這會兒沈茹看到沈音好端端的回來,又見賀夫人這幅形容,哪裡還有不明白的,看來這次又要被沈音逃過去了!
想到這裡,沈茹心底一陣暗恨,沈音為什麼每次都能化險為夷?
賀夫人真是,跟賀容修那個蠢貨一樣!成事不足敗事有餘。
眼看賀夫人額冒冷汗,就快要自亂陣腳了,沈茹心裡煩卻還是不得不扶了她一把,“夫人,你怎麼了?”
賀夫人因這一聲,終於將氣緩了過來,沒有理會沈茹,而是皮笑肉不笑地看向沈音,語氣略帶試探,“王妃覺得如何了?頭還暈嗎?”
沈音哪裡聽不出來賀夫人語氣中的小心翼翼,“自然已經不暈了,還要多虧了賀夫人的醒酒湯。

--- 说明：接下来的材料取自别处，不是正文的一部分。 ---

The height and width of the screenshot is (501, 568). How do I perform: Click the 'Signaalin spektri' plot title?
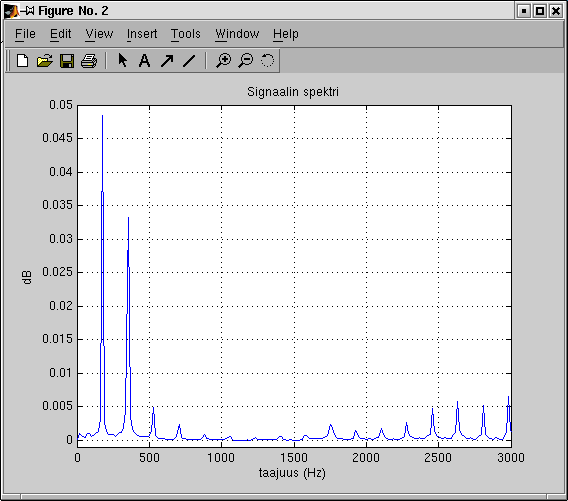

”
賀夫人見沈音沒有戳穿那件事,鬆了一口氣的同時又覺得奇怪,今日沈音表現得不像是能以德報怨的人。
自己給她下了迷藥,還把她丟進了容修的房裡,這口氣沈音都能忍下來?
賀夫人一臉愁容,沈音越是跟個沒事兒人一樣,她就越發提心吊膽。
沈音將她的反應全看在眼裡,不免勾唇一笑,“花會光賞花確實也沒什麼意思,既然有些人看不起跳舞,不若來評評我的笛樂。”
“聽聽我這笛音能否入諸位的耳。”
說罷,沈音將九曲玉笛抬起來放在唇上,笛音從她指腹流瀉而出,似高山流水般空靈悅耳,直聽得人身心舒暢,如癡如醉。
與此同時。
一道破門聲就在不遠處響了起來,沈音歇息的偏房裡這裡本就不算遠,稍微走幾步就到了。
眾人聽到響聲自然沒在繼續欣賞沈音的笛音,全都朝著聲音的源頭望去。
待眾人看清後,人群中立馬有人發出驚恐的尖叫,“男人!還是沒穿衣裳的男人!天啊!”
“是三個!他們正朝我們這邊跑來,怎麼辦呀!”
“帶頭的那個人是賀世子嗎?天哪,他他他他……竟然做出如此不雅的事!還是當著我們的麵!”
夫人小姐們頓時亂作一團,關係好的抱在一起瑟瑟發抖,關係不好的則是各自找了個角落捂著眼睛躲起來。
賀夫人自然也是看到了的,這會兒她比任何人都慌張,“不、容修!怎麼可能是容修!”
說罷,她似乎想起了什麼,連忙看向沈音,隻見沈音正閉著眼睛仍然心無旁騖地吹奏著。
賀夫人怒不可遏,“沈音!你到底乾了什麼——”
說罷,她就要上前繼續逼問沈音,可已經來不及了,賀容修和兩個小廝已經跑到跟前。
他們雙目無神,卻目標明確,直直地朝著賀夫人撲了過來。
“啊啊啊啊啊啊!”
一大片的尖叫聲中,當屬賀夫人叫得最為大聲。
她竟然被自己的親生兒子撲倒壓在了身下!
賀夫人羞恥地大聲嗬斥,“賀容修!你瘋了不成?快住手!”
可換來的卻是賀容修的一記拳頭。
“啊!”
賀夫人被這一拳給打懵了,緊接著第二拳,第三拳,另外兩個小廝也沒閒著,給賀夫人的衣裳能撕開的都撕開了,隨後跟著賀容修一起打她。
賀夫人當場吐出一口老血,也不知道是被打的,還是被氣的。
夫人小姐們看到這一幕,直接傻眼了,一時都忘了上前拉架。
而且就算有人想去,也沒人敢去,那可是三個光著膀子的大男人!
“賀容修!你瘋了!我是你娘啊!你到底在乾什麼——”
賀夫人想死的心都有了,眼淚像不要錢似的。